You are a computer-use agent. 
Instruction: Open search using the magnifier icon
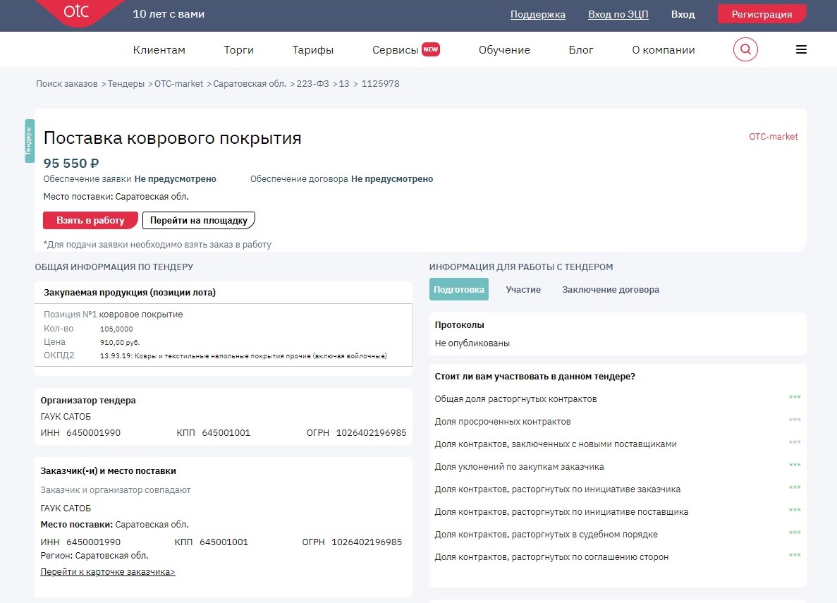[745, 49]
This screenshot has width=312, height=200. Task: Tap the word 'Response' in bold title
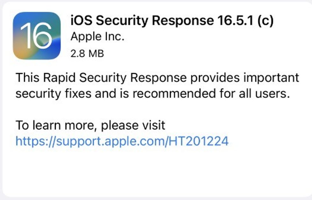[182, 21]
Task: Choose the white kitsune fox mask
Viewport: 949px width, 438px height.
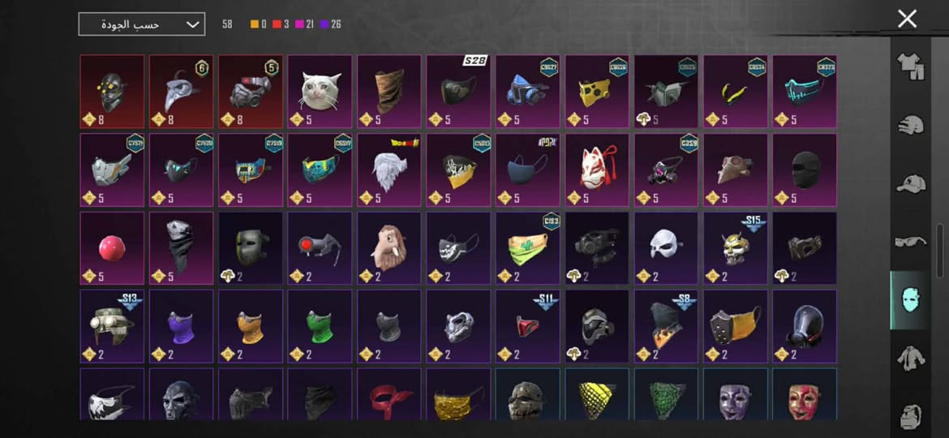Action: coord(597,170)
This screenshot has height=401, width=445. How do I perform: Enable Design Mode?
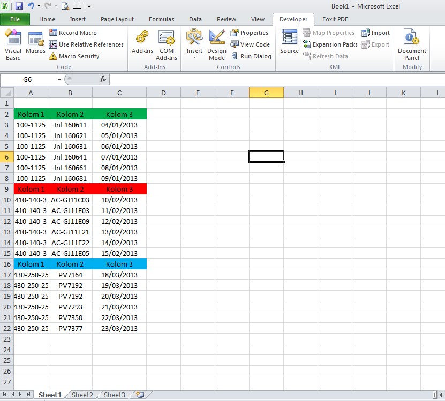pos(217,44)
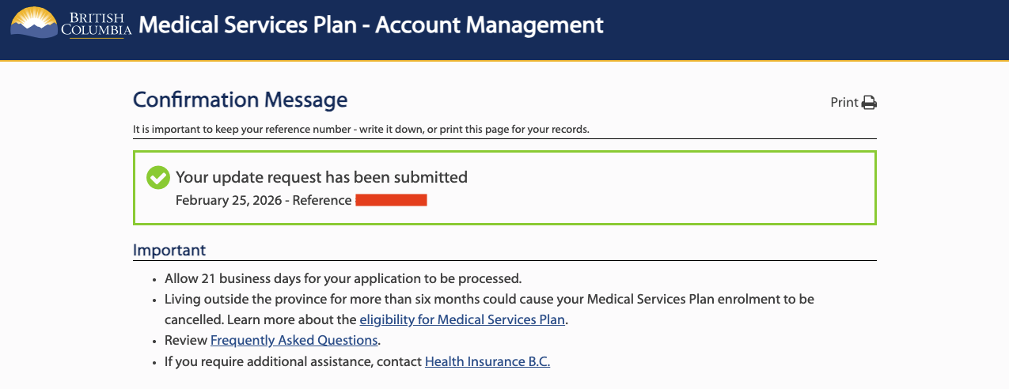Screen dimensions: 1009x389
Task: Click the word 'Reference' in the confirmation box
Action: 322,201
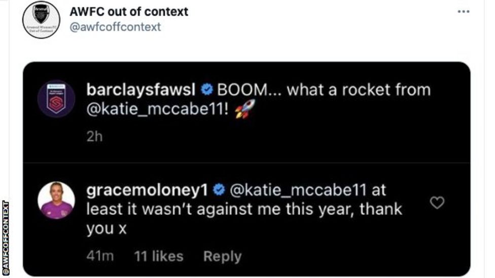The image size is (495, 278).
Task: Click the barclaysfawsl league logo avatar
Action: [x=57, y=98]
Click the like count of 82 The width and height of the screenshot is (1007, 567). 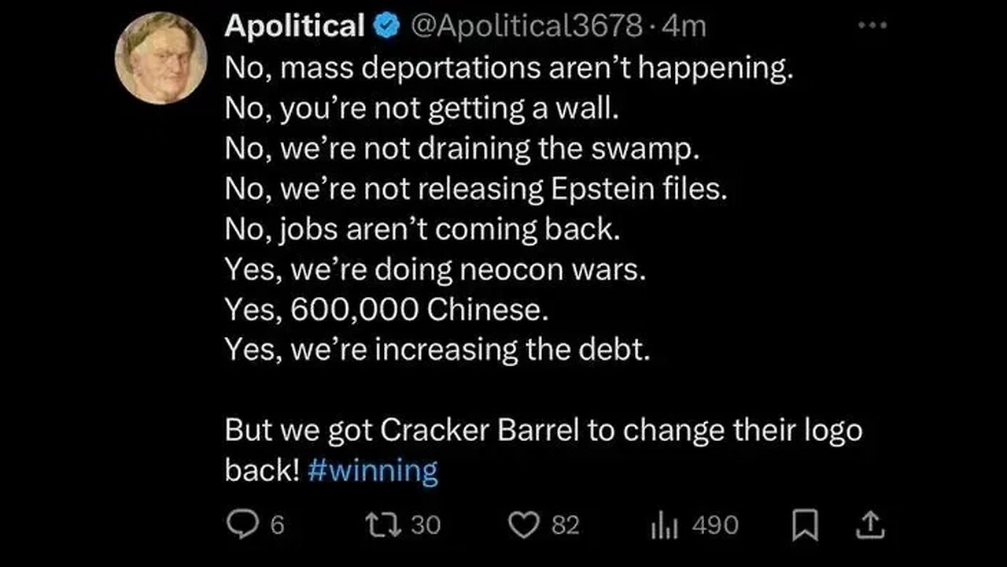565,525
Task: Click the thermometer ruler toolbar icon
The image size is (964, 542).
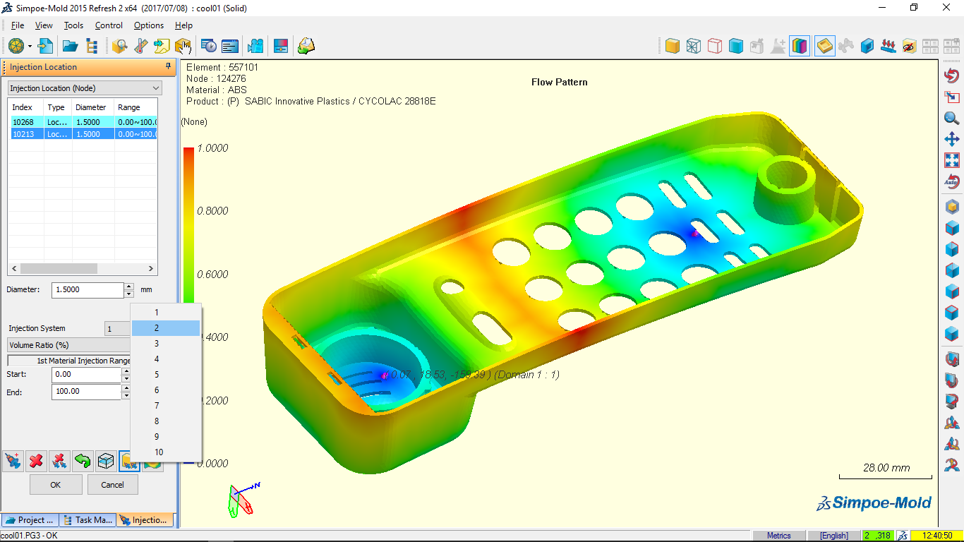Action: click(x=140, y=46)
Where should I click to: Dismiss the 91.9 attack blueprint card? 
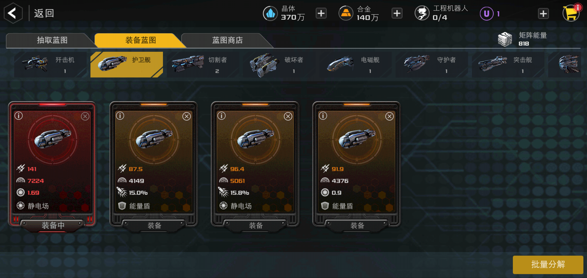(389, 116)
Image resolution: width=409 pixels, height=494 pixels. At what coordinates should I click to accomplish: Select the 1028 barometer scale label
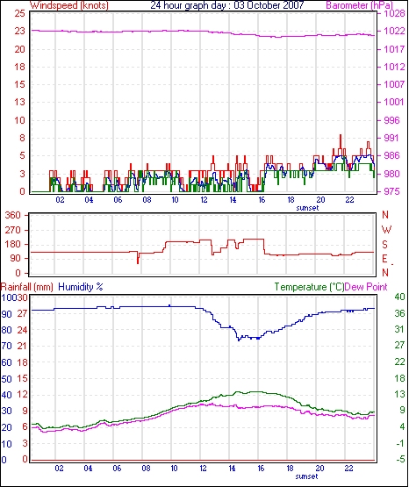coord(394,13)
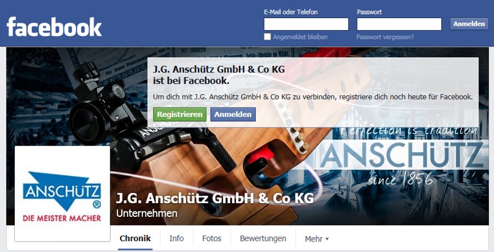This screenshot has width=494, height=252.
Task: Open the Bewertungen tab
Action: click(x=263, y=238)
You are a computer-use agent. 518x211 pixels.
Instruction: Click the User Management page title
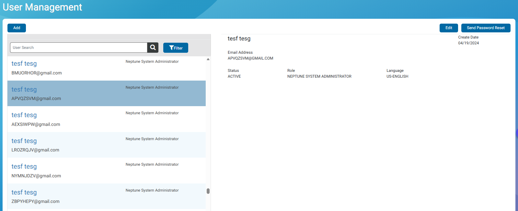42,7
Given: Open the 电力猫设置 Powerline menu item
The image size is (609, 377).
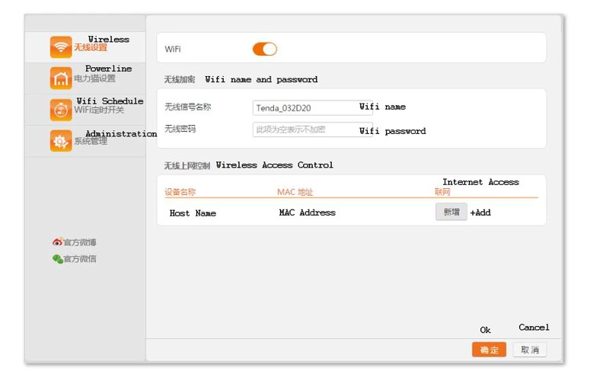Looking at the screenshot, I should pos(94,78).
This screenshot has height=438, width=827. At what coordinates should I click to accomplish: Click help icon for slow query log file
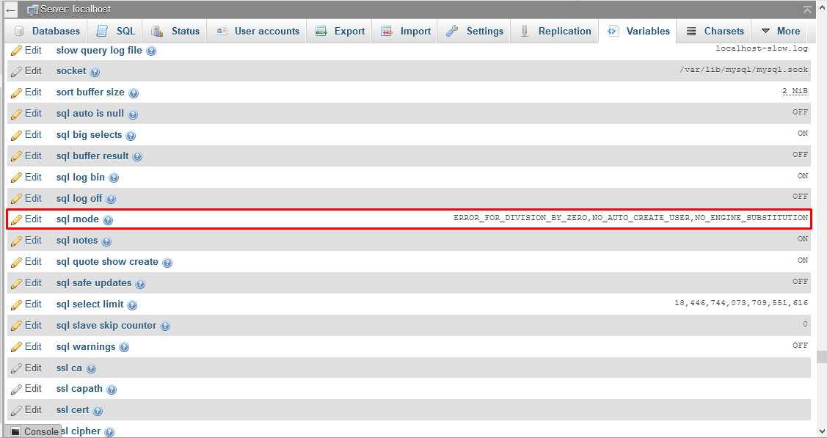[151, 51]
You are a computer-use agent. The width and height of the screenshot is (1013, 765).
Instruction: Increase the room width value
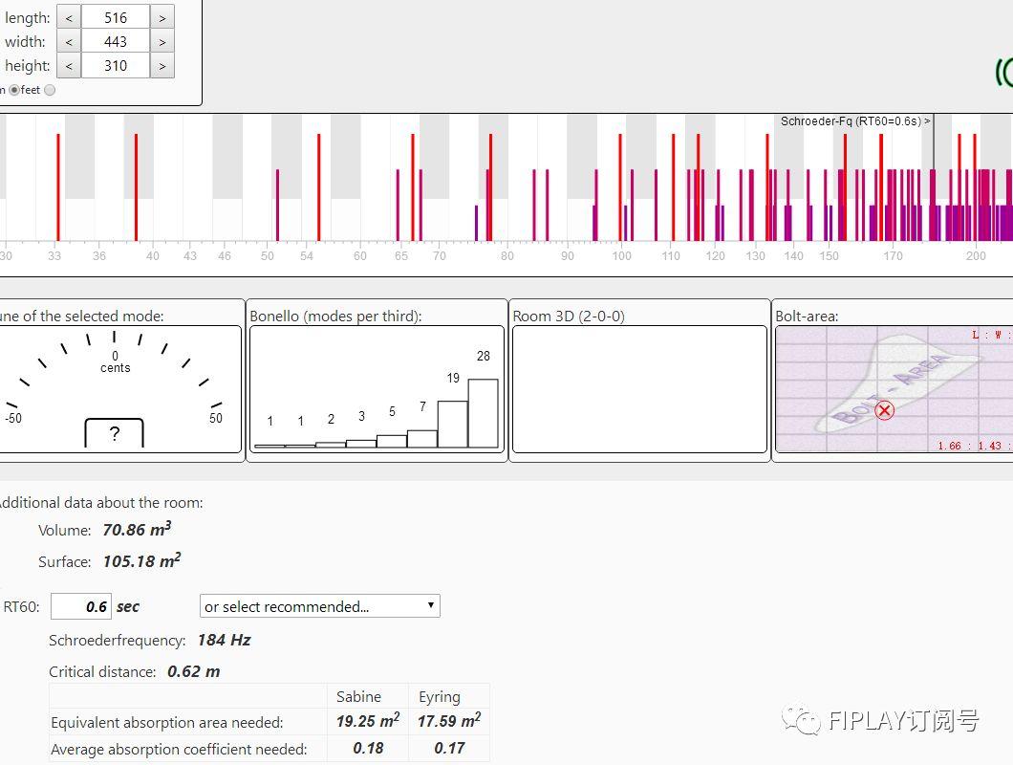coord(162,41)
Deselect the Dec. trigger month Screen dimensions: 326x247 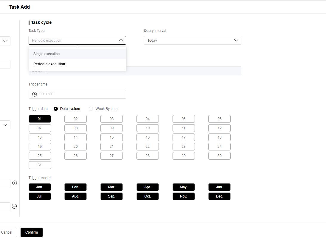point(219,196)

Task brief>
Nothing but the lines above from the one that has "Given: Open the 电力猫设置 Powerline menu item" down to the one that has "You are a computer-use agent. The" belongs in the answer, copied exactly, without pictures.

Task answer>
Given: Open the 电力猫设置 Powerline menu item
The image size is (609, 377).
Looking at the screenshot, I should pos(94,78).
This screenshot has height=438, width=827. At what coordinates should I click to accomplish: Click help icon for slow query log file
[151, 51]
You are a computer-use agent. The width and height of the screenshot is (1013, 765).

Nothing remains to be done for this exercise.